PTM Prediction using Modified Casanovo

Adapts Casanovo for de novo sequencing with prediction of specific Post-Translational Modifications (PTMs).

Note: Identifies only known, predefined PTMs listed in config.yaml. Cannot perform open modification searches.

Key Modifications

Predicts PTMs defined in config.yaml using a fixed vocabulary (each AA+PTM is a unique token).
Includes input annotation standardization (standardize_sequence.py) for robust training.
Generates detailed mzTab output with PTM locations, scores, and total mass shifts.
Built upon the Casanovo (depthcharge) Transformer architecture.

Approach

PTMs are handled by defining all target AA+PTM combinations (e.g., C+57.02146) with their masses in the config.yaml residues section. This creates a fixed model vocabulary. The standardize_sequence.py utility maps input annotations to these exact tokens for training. The model predicts sequences using these tokens.
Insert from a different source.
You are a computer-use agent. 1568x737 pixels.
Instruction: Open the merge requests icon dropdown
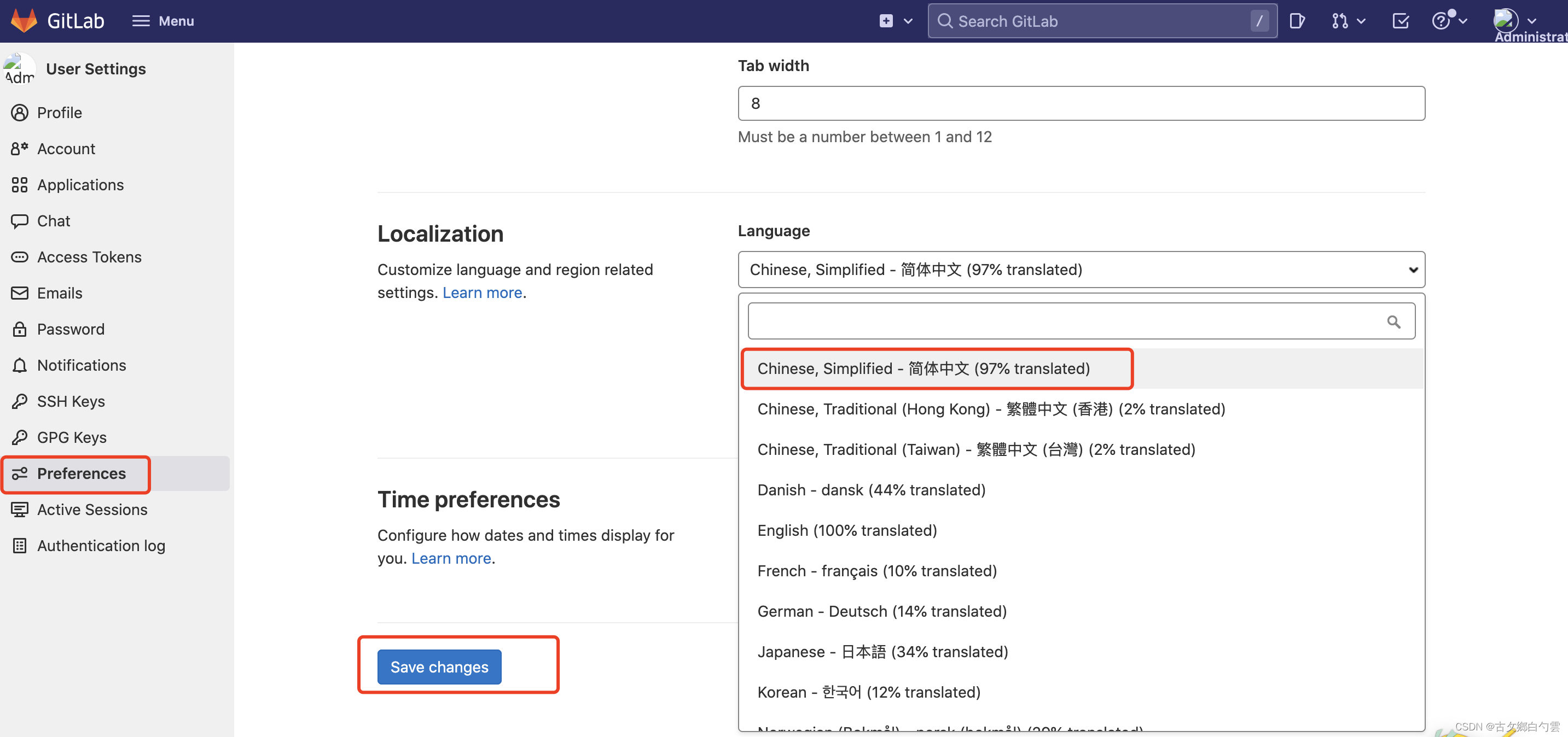coord(1348,21)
The MztabWriter then parses these predicted tokens to generate mzTab PTM information, including calculated total mass shifts.

Limitations

No Open Modification Search: Only identifies PTMs explicitly defined in config.yaml.
Vocabulary Size: Large numbers of defined PTMs increase vocabulary size and potentially training difficulty.

Installation

Clone the repository:

git clone <your-repository-url>
cd <repository-directory>

Install dependencies: (Assuming you have a requirements.txt file)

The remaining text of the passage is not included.